By Olivia Arnold, news correspondent
Northeastern University’s Resident Assistant (RA) training material incited controversy and drew the wrath of Fox News host Bill O’Reilly last week when its section about oppression was posted on Reddit.
“Oppression results from the social relationship between privileged and oppressed categories,” said the Northeastern RA training section titled “The Umbrella of Oppression.” “In order to have the experience of being oppressed one must belong to an oppressed category. Men cannot be oppressed as men, just as whites cannot be oppressed as whites.”
The issue first gained attention when a link to an Imgur image of the guide was posted to Reddit on Aug.19. The post received over 400 upvotes and 100 comments.
O’Reilly, the conservative host of “The O’Reilly Factor,” was outraged by the section and sent news correspondent Jesse Watters to Northeastern to interview students about the controversy. Watters, who hosts the segment “Watters’ World” on O’Reilly’s show,interviewed students on the street about their opinions of the RA handbook’s section on oppression.
“The school is handing out something to the RAs, and it says white men cannot be oppressed,” Watters said to students.
The handbook, however, acknowledgedthat white men can face oppression due to something other than their race or gender.
“For a male to experience oppression they would also need to be a person of color, gay, disabled or in a lower social class.

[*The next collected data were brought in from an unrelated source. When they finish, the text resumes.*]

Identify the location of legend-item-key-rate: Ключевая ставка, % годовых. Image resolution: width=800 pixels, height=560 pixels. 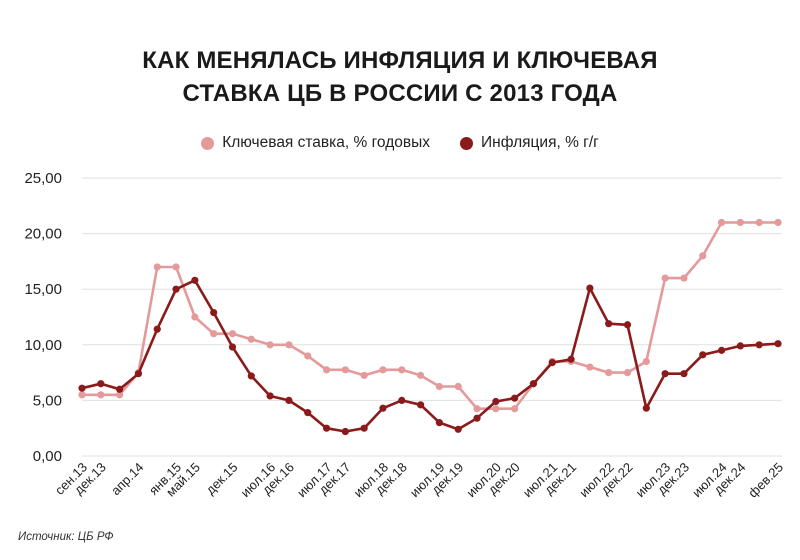
(316, 143).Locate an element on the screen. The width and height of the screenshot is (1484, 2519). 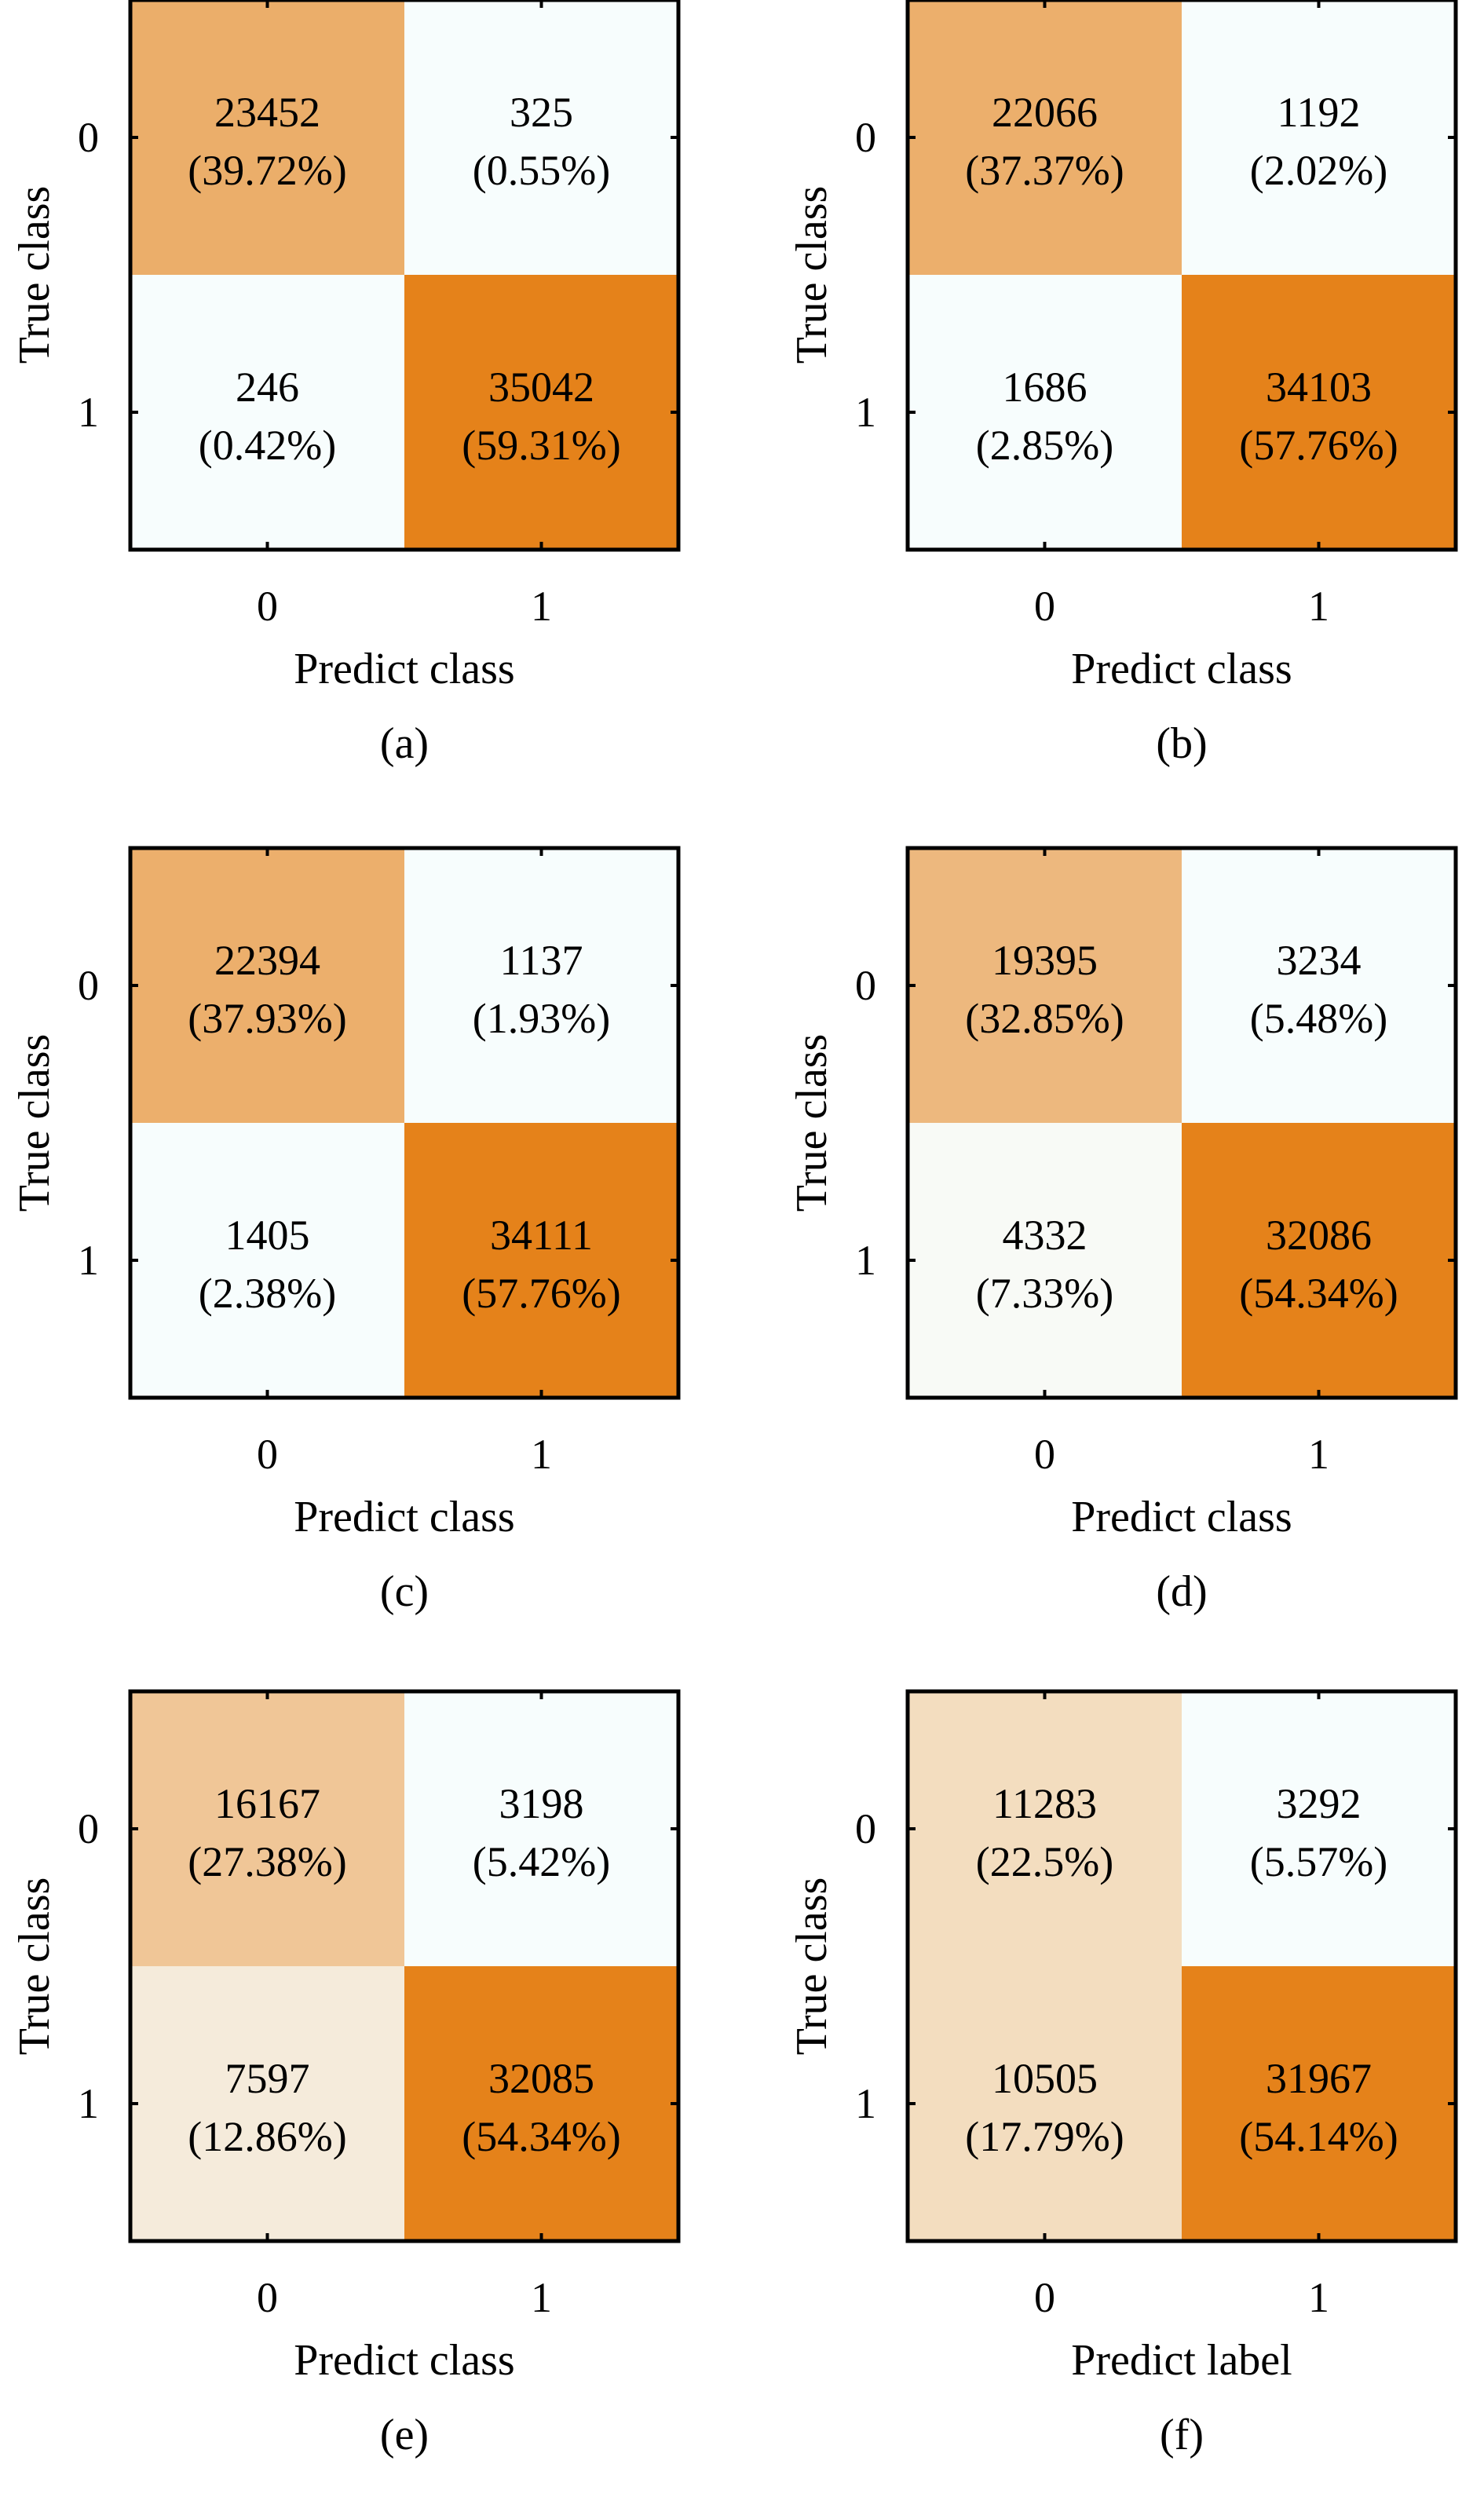
cell-percent-label: (17.79%) is located at coordinates (1044, 2136). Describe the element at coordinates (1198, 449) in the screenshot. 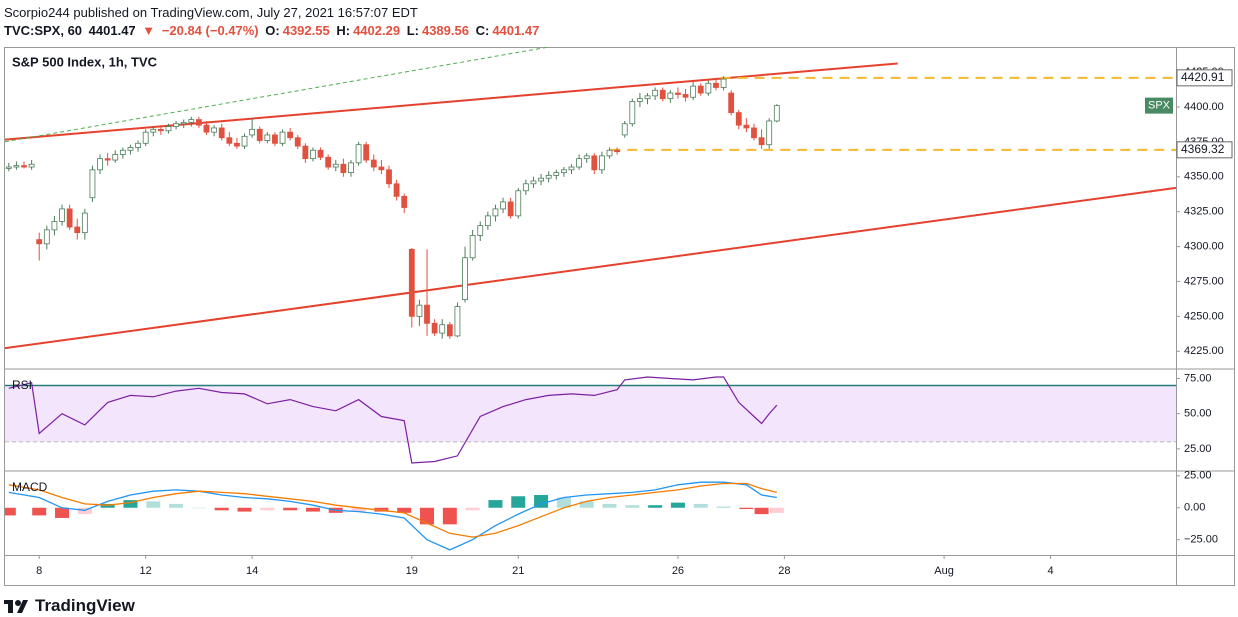

I see `y-tick-label: 25.00` at that location.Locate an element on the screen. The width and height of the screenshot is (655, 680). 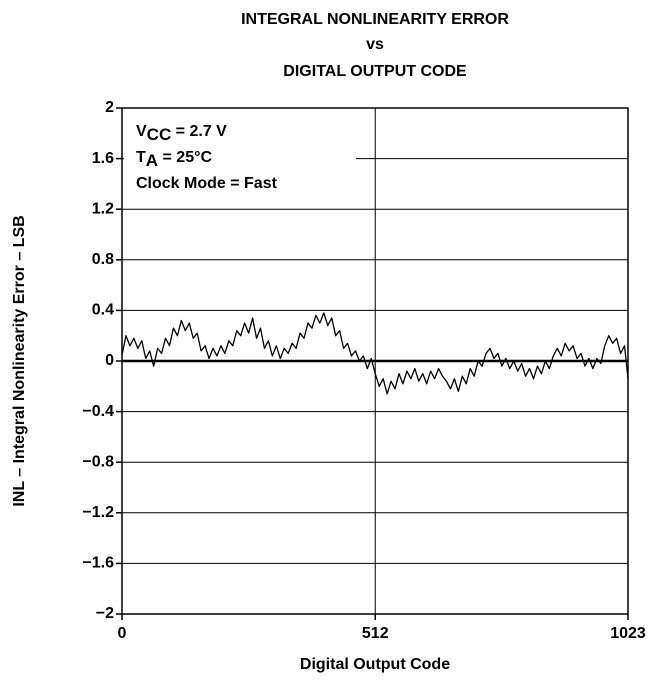
x-axis-label: Digital Output Code is located at coordinates (375, 664).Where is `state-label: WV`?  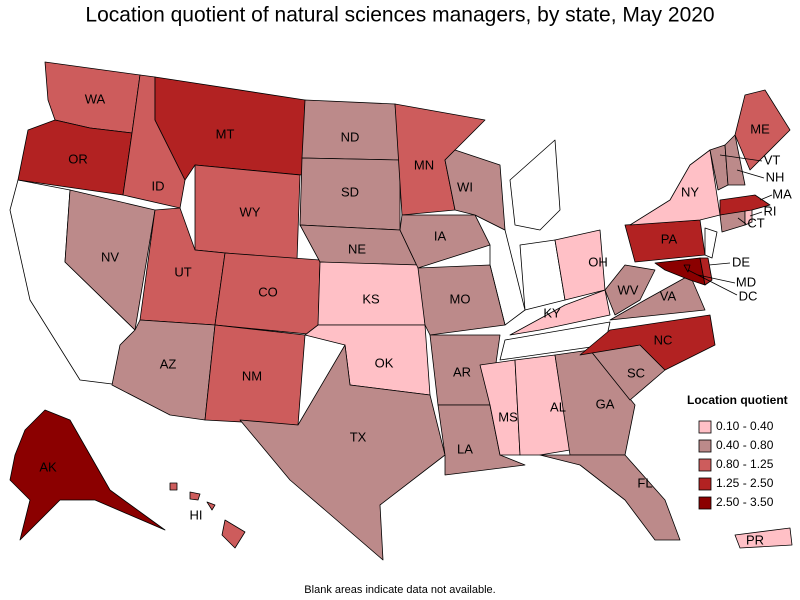
state-label: WV is located at coordinates (628, 290).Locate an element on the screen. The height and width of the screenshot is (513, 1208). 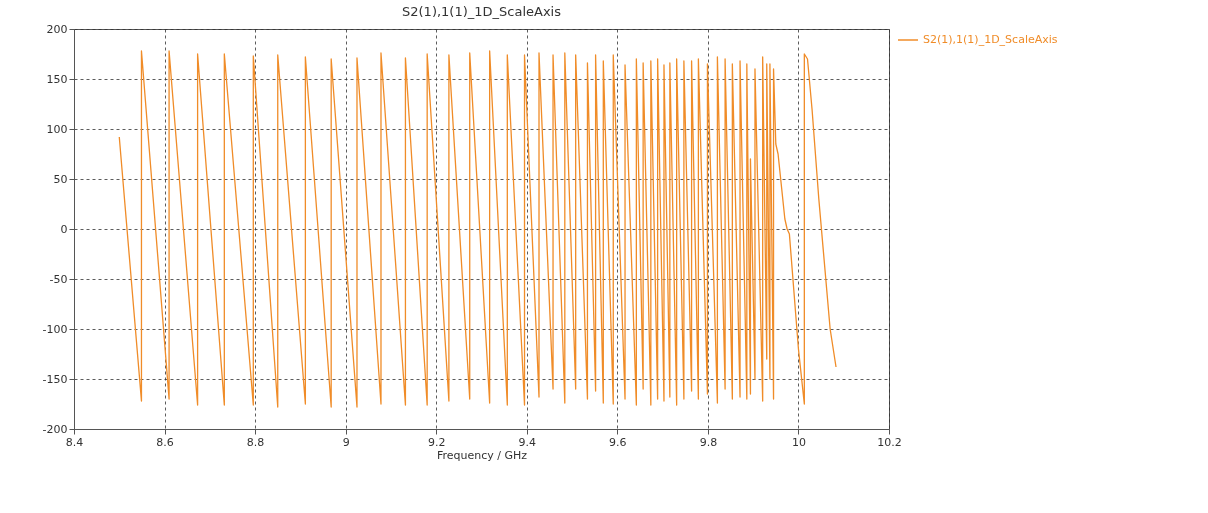
y-tick-label: 0 is located at coordinates (64, 229).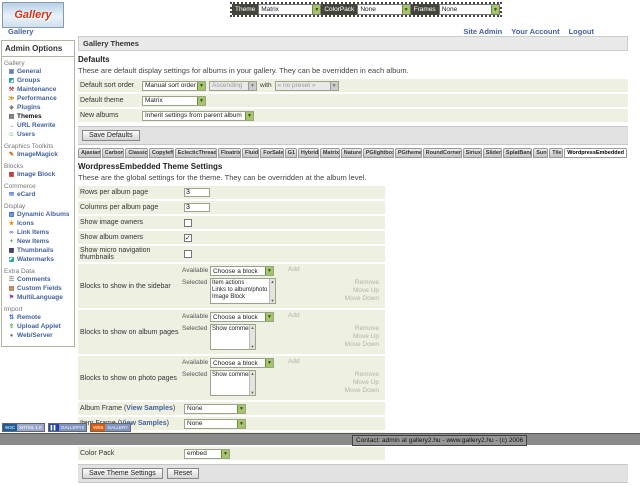 This screenshot has width=640, height=486. Describe the element at coordinates (240, 290) in the screenshot. I see `listbox-item: Links to album/photo peers` at that location. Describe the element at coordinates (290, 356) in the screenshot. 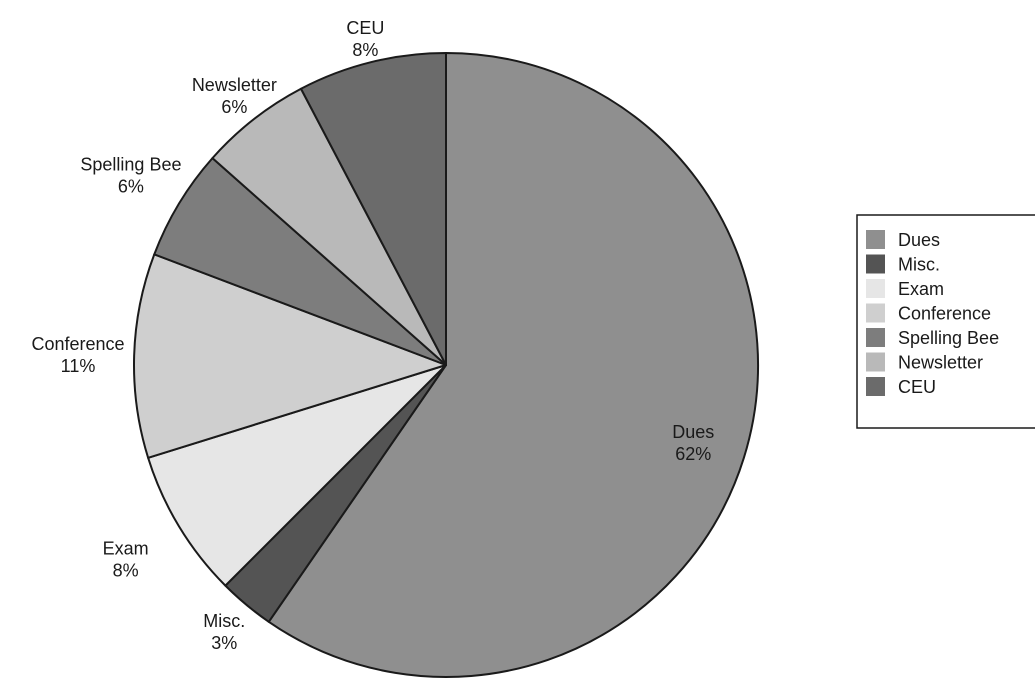

I see `pie-slice-conference` at that location.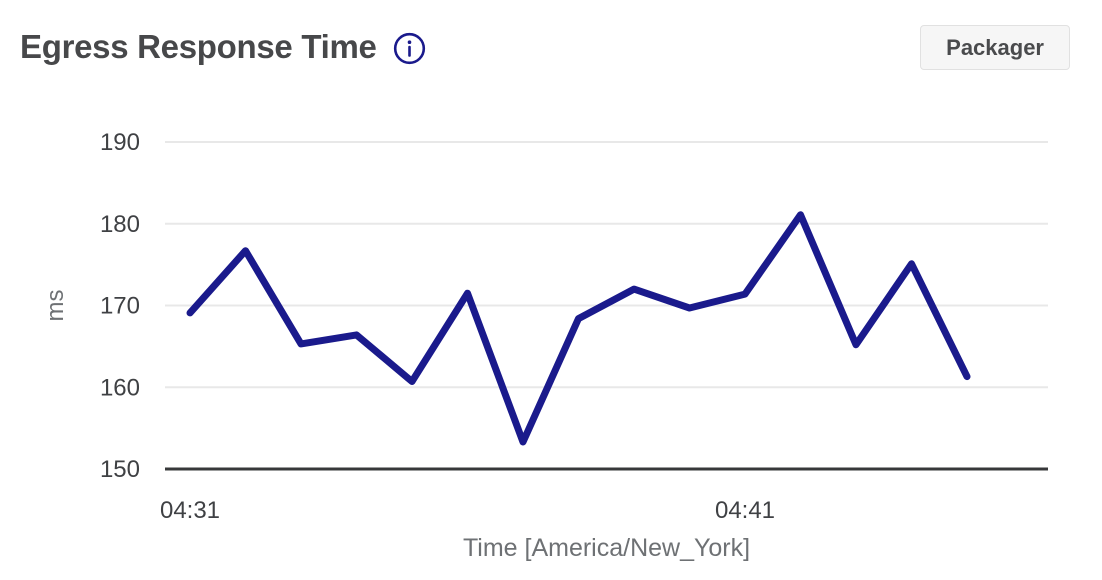 Image resolution: width=1102 pixels, height=580 pixels. I want to click on y-tick-label: 180, so click(120, 224).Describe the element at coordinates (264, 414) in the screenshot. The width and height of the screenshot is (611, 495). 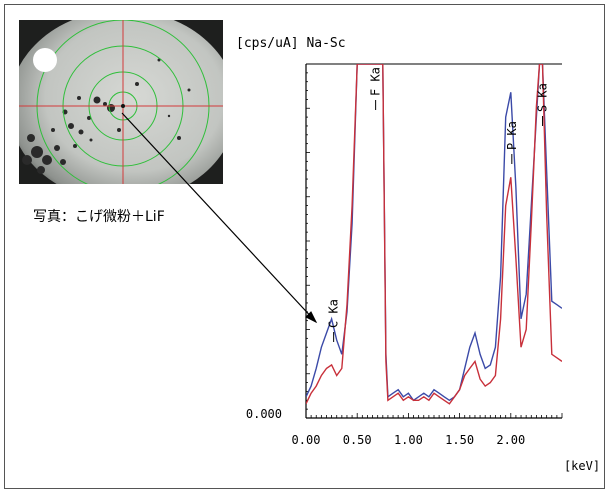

They cannot be oppressed simply because they are male,” said the handbook.
The students Watters interviewed were divided on the issue. While some agreed with the statements about oppression made in the RA handbook, others believed there are instances in which white men can be oppressed.
“Anybody can kind of be oppressed, it just depends… It really depends on the situation and what context you’re talking about,” said Alyson Devereux, a sophomore biology major.
Joe Borg, a junior media and screen studies major, agrees.
“Anyone can be oppressed, right? Just because it’s stacked in their favor, how does that mean it’s impossible to never be oppressed?” Borg said. “I do realize it’s stacked in my favor, but it doesn’t mean I can never be oppressed.”
According to James Evans, who worked as an RA for the 2014-2015 school year, the RA handbook’s section on oppression is not material that the RAs would be expected to teach to their residents. Instead, the trainings are meant to act as a tool to help RAs facilitate difficult conversations with their residents if a conflict concerning oppression occurred.
“All the RAs kind of take and mold their idea of the handbook into their own perspective and their own views,” Evans, a third-year psychology and linguistics major, said. “If a white male resident came to [an RA] with an issue, they wouldn’t just assume, ‘oh, you’re blowing this way out of proportion because you’re a straight,white male.’”
In response to O’Reilly’s segment, Northeastern sent a statement to the show claiming that the RA handbook’s section on oppression was purposely worded to be controversial.
“[The RA handbook] was intentionally provocative,” said the statement from Northeastern, which Watters read aloud on the show. “This was to provoke spirited conversations and it does not represent the position of the University.”
Some students disagreed with the way that the Northeastern student body was portrayed.
“[The O’Reilly segment] really took us as a university out of context,” Evans said. “We’re kind of the university that respects diversity in that way and respects all different mindsets, but does recognize this whole idea of male privilege and white privilege and even cisgender privilege.”